Iwo Jima: una fotografia che fece la storia

1945, Seconda Guerrra Mondiale. Iwo Jima, isola giapponese sperduta nell’Oceano Pacifico, è teatro di una sanguinosa disputa tra Americani e Nipponici. I primi ambivano a conquistarla per avere una base di partenza per la propria aviazione, più vicina di quanto non fossero la Cina e le Isole Marianne; i secondi la usavano, al pari di Okinawa, come scudo contro un eventuale sbarco alleato sulle isole metropolitane.

Gli USA, forti della superiorità numerica e di armamenti, approdarono a Iwo Jima il 19 febbraio, dopo alcuni mesi di bombardamenti aerei. Serviranno, però, più di un mese e di 70.000 soldati per espugnare completamente la fortezza, difesa da appena 20.000 giapponesi.

Per quanto strategicamente importante, l’operazione non divenne famosa per meriti di guerra, bensì a causa di una fotografia. Il 23 febbraio, dunque lungi dalla conclusione dello scontro, il fotografo Joe Rosenthal immortalò sei soldati nell’atto di issare la bandiera americana sulla cima del monte Suribachi. Lo scatto, denso di un potere iconico di cui lo stesso fotografo non era inizialmente consapevole, fece il giro degli States in un tempo brevissimo per l’epoca.

 

Visto lo strapotere visivo, il governo Roosevelt (e poi quello Truman) decise di mettere l’immagine al centro della campagna propagandistica a favore del prestito di guerra nazionale. I disastrosi bilanci del conflitto furono un elemento di forte motivazione. La foto, inoltre, vinse nel 1945 il premio Pulitzer, e fu riprodotta in vari formati: dai francobolli al memoriale dei Marines ad Arlington, in Virginia.

Flags of our fathers, libro scritto da James Bradley, figlio di un presunto soldato immortalato, racconta proprio la storia dello scatto e delle conseguenze sui militari coinvolti (al pari dell’omonimo film di Clint Eastwood del 2006). Di quei sei, ne sopravvissero tre, i quali furono fatti rientrare in patria quanto prima, proprio per dare maggior lustro a quell’impresa. Il mostro mediatico se li divorò durante il tour di propaganda.

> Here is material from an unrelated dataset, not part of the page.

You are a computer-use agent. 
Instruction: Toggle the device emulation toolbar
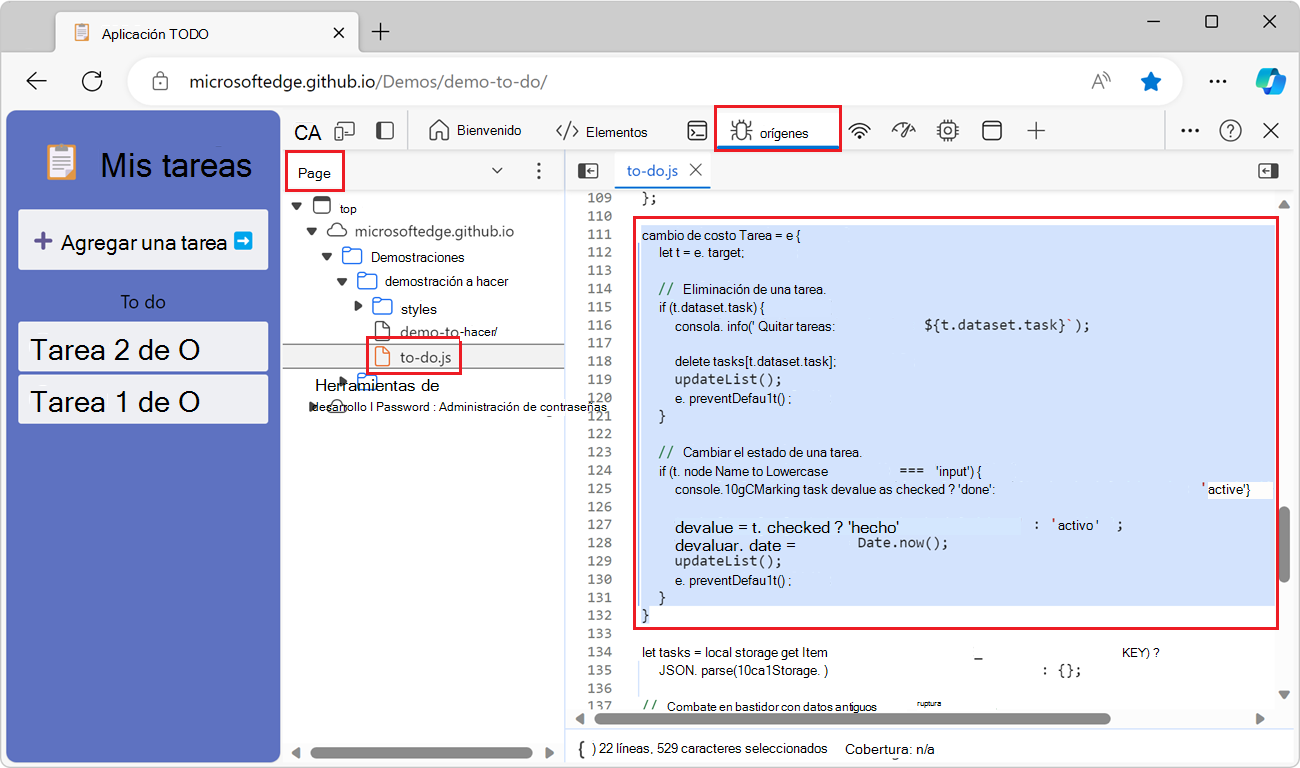click(343, 130)
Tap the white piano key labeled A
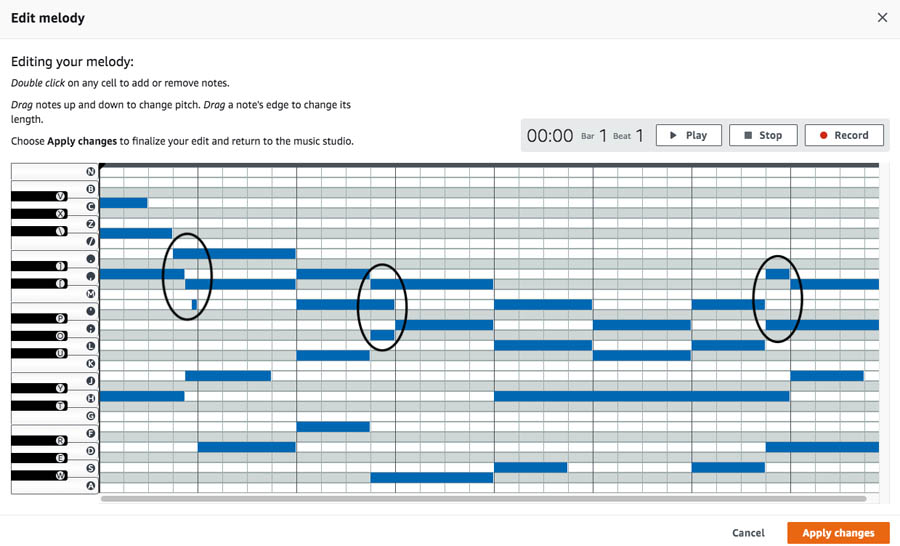This screenshot has height=546, width=900. pos(55,486)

Emersero, nel corso degli anni, diverse questioni riguardanti l’identità dei soggetti. La più rilevante ha trovato la sua conclusione addirittura nel 2016, quando il Corpo dei Marines ha ufficializzato che John Bradley (padre dello scrittore del best seller) fu scambiato con Harold Schultz. Altro punto d’interesse, il fatto che il gesto immortalato non fu il primo: quando Rosenthal raggiunse la cima del monte, infatti, trovò una bandiera già piantata. Mentre cercava chi l’aveva innalzata, altri sei ne stavano allestendo una seconda, più grande. Furono costoro a entrare nella storia.